Subhash and Udayan Mitra are brothers born just before the 1947 Partition of Britain’s Indian Empire. Subhash is the older and quieter of the two, an introverted child who enjoys watching his mother embroider saris and likes to cup his hands in pond water to search for frogs. Udayan is more daring, the brother who suggests breaking into the Tolly Club to hit golf balls on the sly and whose mischief makes him stumble onto a freshly paved courtyard path before the concrete has set. They grow up near “a lowland spanning a few acres,” past which they walk whenever they run to a nearby field to play football.

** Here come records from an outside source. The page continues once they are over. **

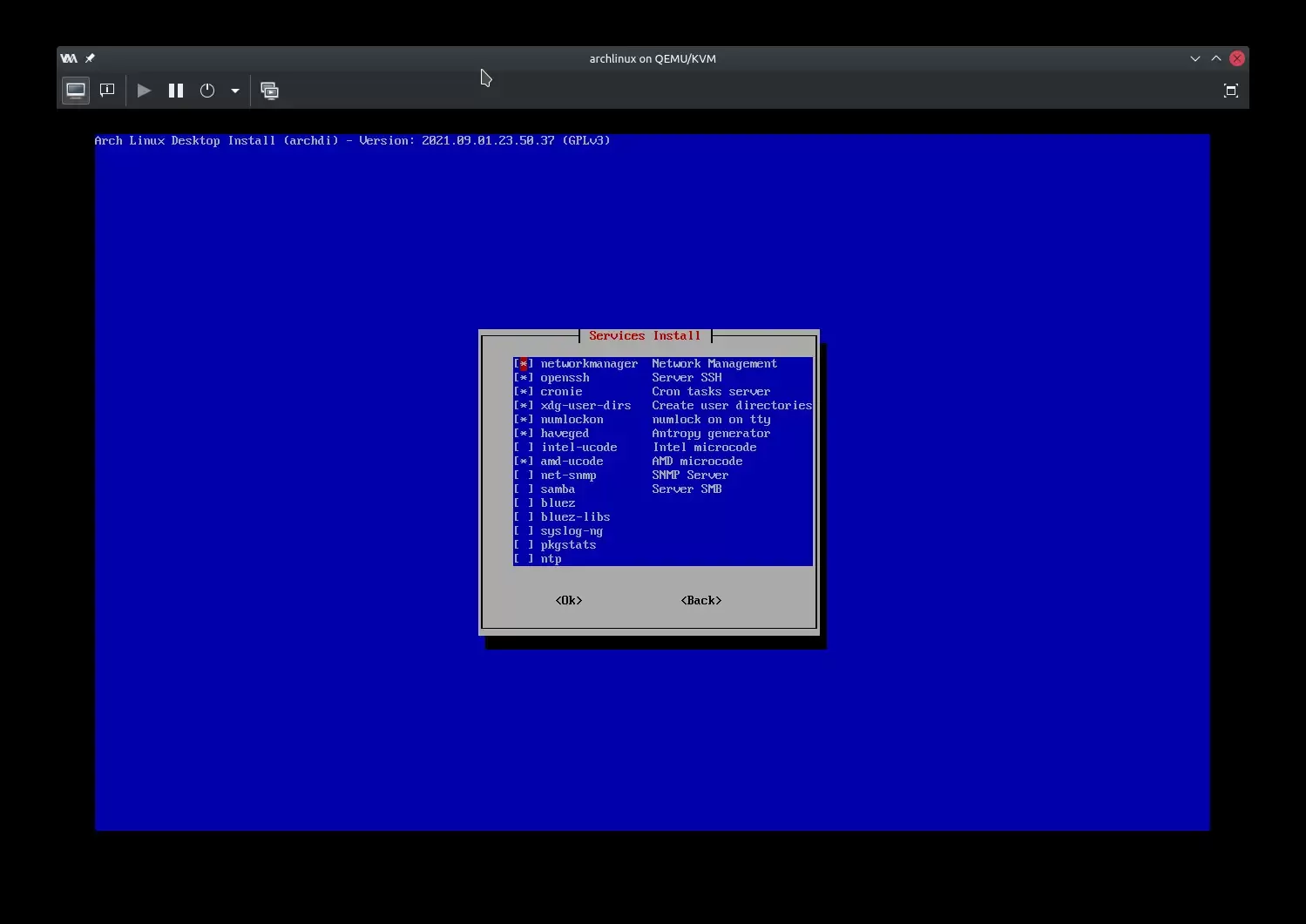Image resolution: width=1306 pixels, height=924 pixels.
Task: Click the titlebar up chevron to maximize
Action: (1215, 58)
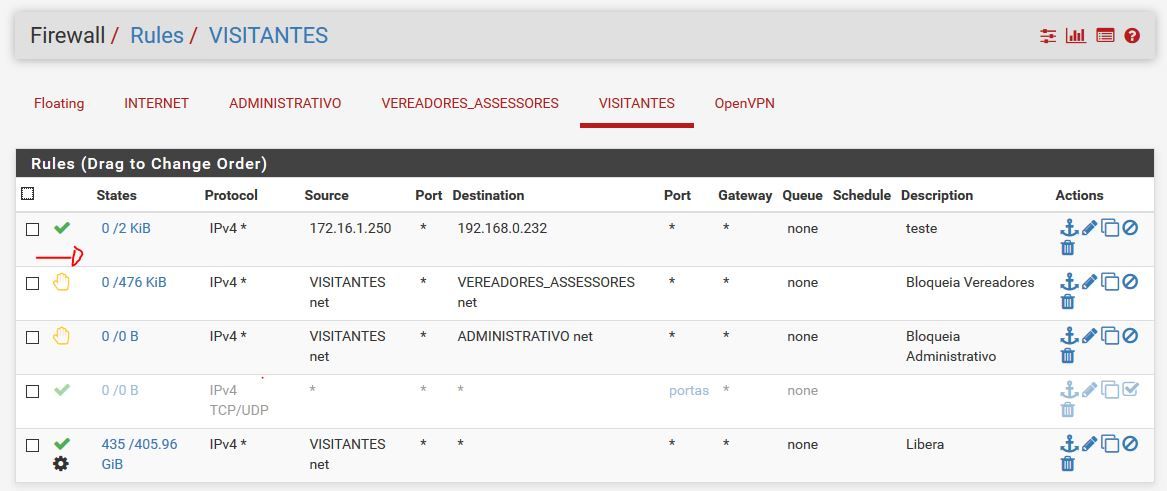Open the related settings sliders icon
The height and width of the screenshot is (491, 1167).
1047,36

Each brother is eventually accepted into one of Calcutta’s most prestigious colleges, Udayan to study physics and Subhash chemical engineering. They are headed toward stellar academic careers when a peasant’s revolt in the town of Naxalbari occurs in 1967. A sharecropper tries to plow land from which he is illegally evicted. The landowner has him beaten, and the police won’t intervene. Sharecroppers start to retaliate. This incident is the catalyst for the Naxalite movement, a Communist uprising with the backing of Peking.

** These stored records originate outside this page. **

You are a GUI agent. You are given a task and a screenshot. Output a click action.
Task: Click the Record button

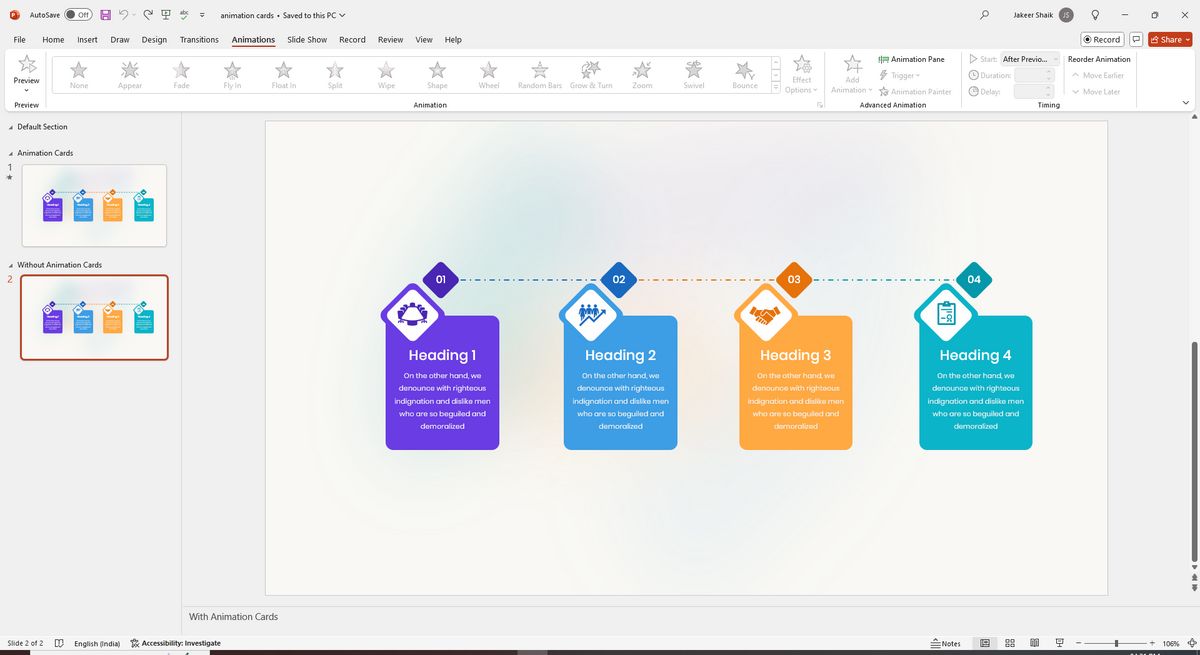tap(1100, 39)
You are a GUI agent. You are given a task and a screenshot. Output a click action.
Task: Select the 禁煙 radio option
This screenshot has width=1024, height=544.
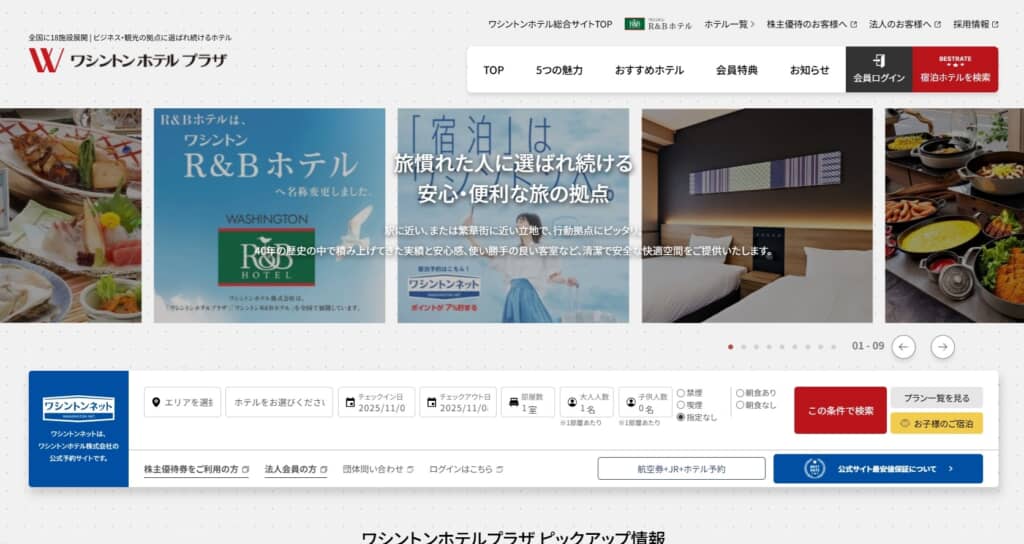682,393
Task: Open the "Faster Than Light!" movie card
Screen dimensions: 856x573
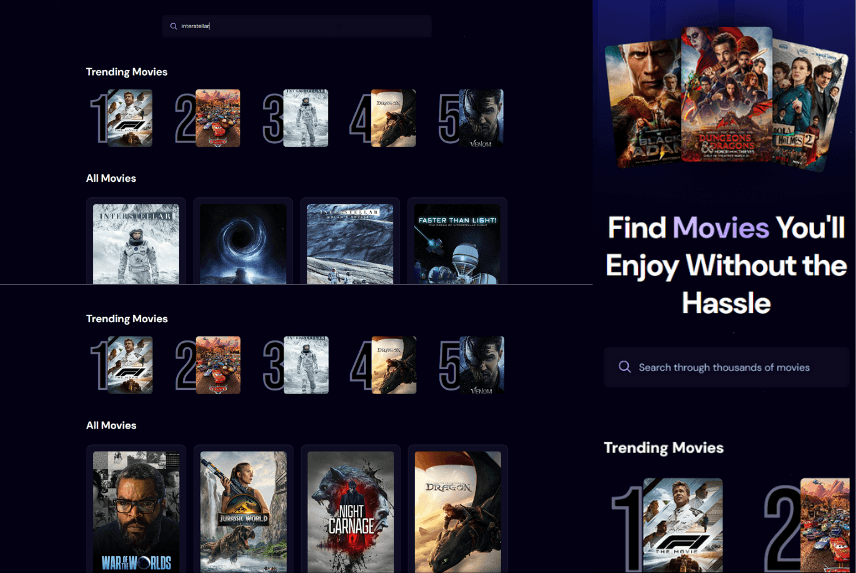Action: coord(457,243)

"...one of the most beautiful novels I have ever read. To reveal the details of the plot would spoil the pleasure, but Lahiri fans shouldn’t be surprised to learn that the novel is packed with beautiful, deceptively simple sentences and perceptive observations about American life."

Udayan becomes involved in the movement. He begins listening to Radio Peking. He drops out of his graduate program and gets a job teaching science at an Indian technical high school, all while attending Naxalite meetings and painting posters in support of Chairman Mao that read, “Our path is the path of Naxalbari!” Subhash, meanwhile, accepts entry into a doctoral program in the United States.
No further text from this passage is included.